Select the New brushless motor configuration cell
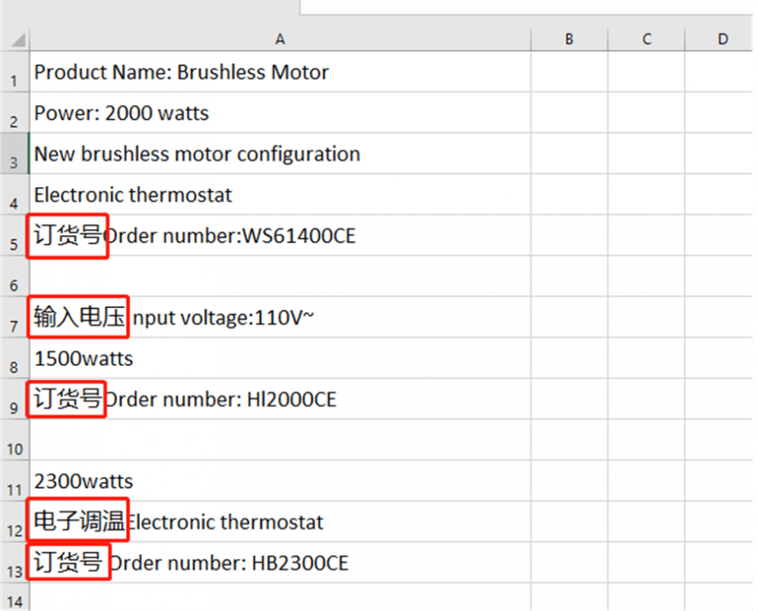 (x=280, y=154)
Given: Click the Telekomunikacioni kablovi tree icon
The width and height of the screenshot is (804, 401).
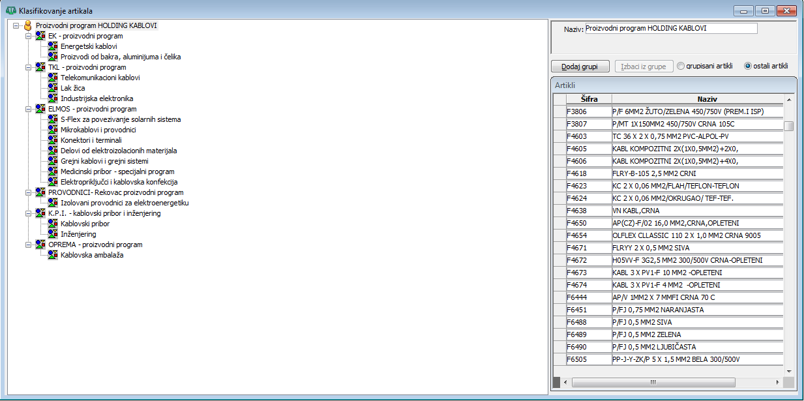Looking at the screenshot, I should pyautogui.click(x=53, y=78).
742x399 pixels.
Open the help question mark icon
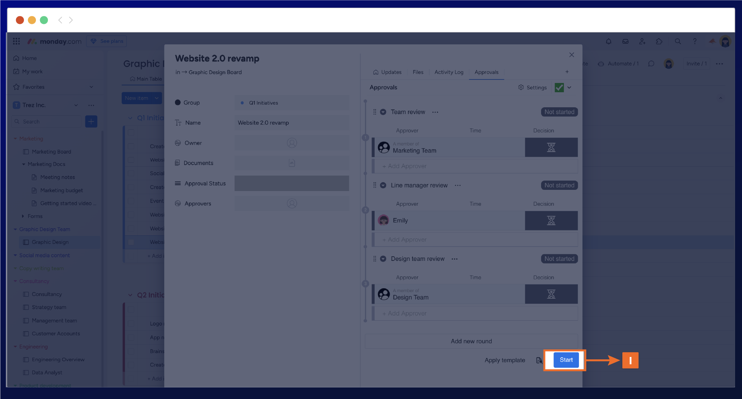pyautogui.click(x=694, y=41)
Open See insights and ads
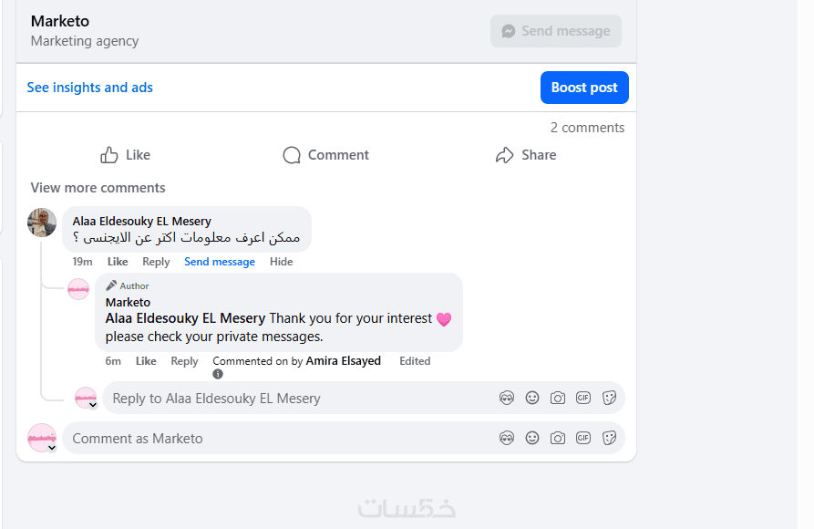Viewport: 814px width, 529px height. (x=90, y=88)
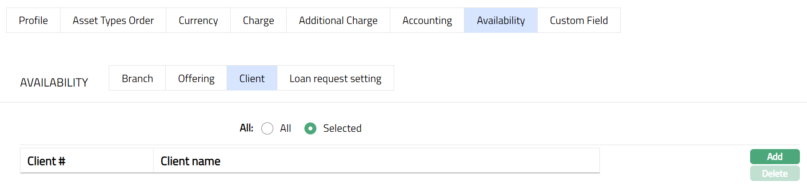
Task: Click the Client name column header
Action: click(190, 161)
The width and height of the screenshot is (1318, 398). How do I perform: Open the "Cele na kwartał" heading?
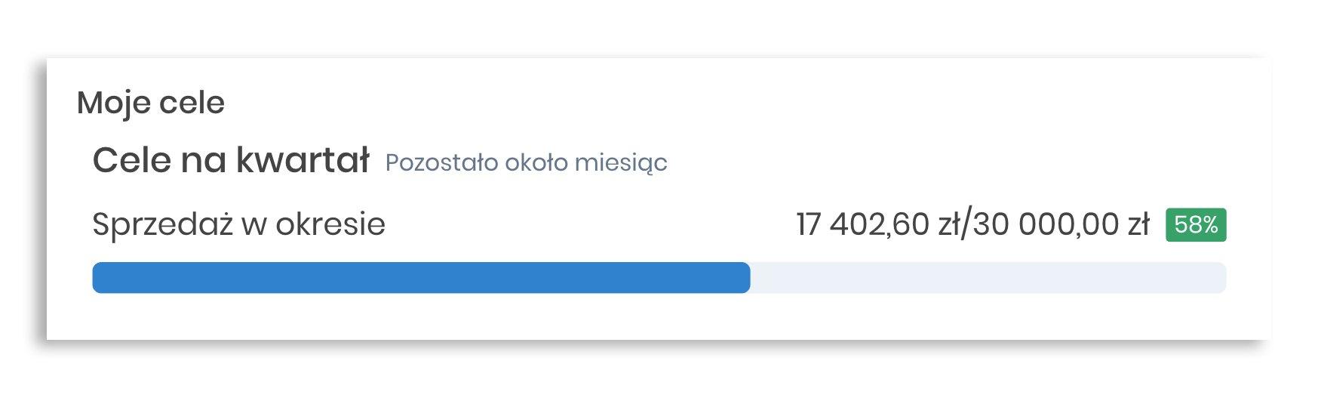point(231,161)
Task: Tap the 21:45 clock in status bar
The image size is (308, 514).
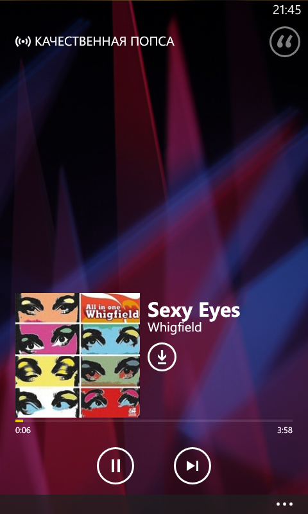Action: point(287,10)
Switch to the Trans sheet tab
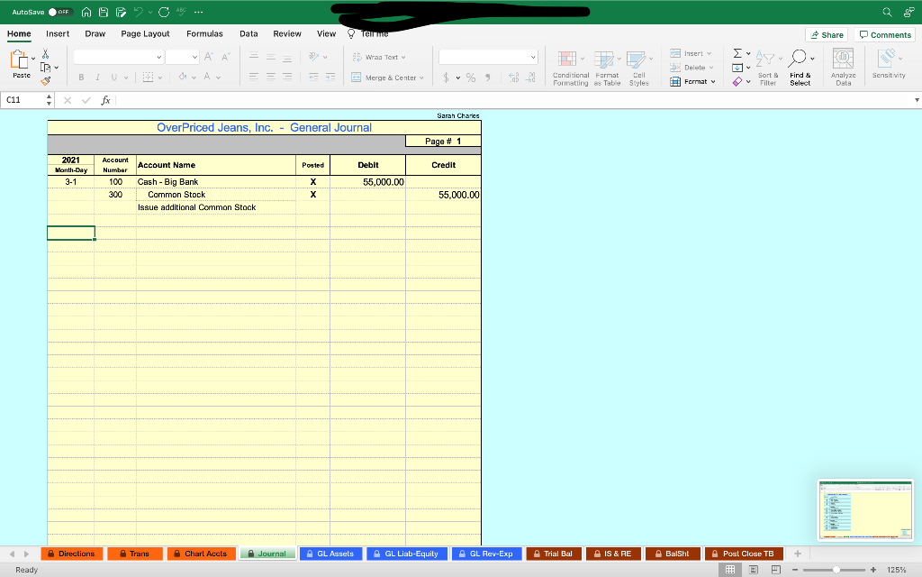The image size is (922, 577). coord(134,553)
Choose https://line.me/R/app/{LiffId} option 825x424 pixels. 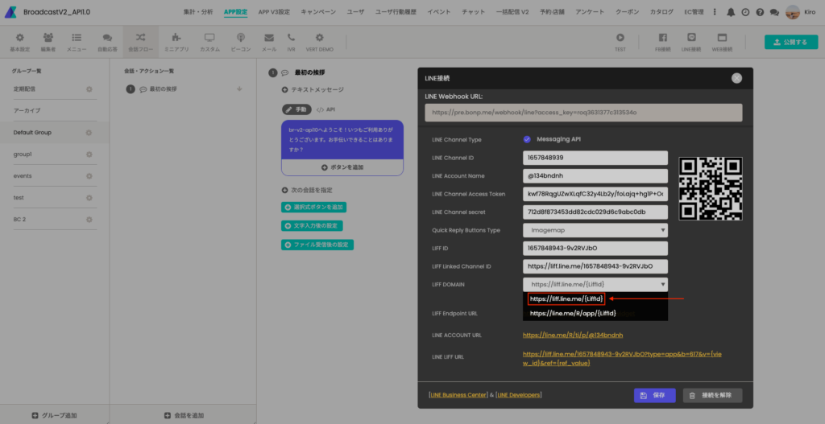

• EXERCISE DIRECTIONS: Could you transcribe every entry above exactly, leaving out the images?

• YOUR SOLUTION:
Select the New brushless motor configuration cell
 (x=280, y=154)
Given: Click the Telekomunikacioni kablovi tree icon
The width and height of the screenshot is (804, 401).
Looking at the screenshot, I should pyautogui.click(x=53, y=78).
742x399 pixels.
Open the help question mark icon
pyautogui.click(x=694, y=41)
Open See insights and ads
Viewport: 814px width, 529px height. (x=90, y=88)
Task: Click the Client name column header
Action: click(190, 161)
The width and height of the screenshot is (1318, 398). How do I perform: Open the "Cele na kwartał" heading?
point(231,161)
Task: Tap the 21:45 clock in status bar
The image size is (308, 514).
Action: point(287,10)
Switch to the Trans sheet tab
The image size is (922, 577). coord(134,553)
Choose https://line.me/R/app/{LiffId} option 825x424 pixels. 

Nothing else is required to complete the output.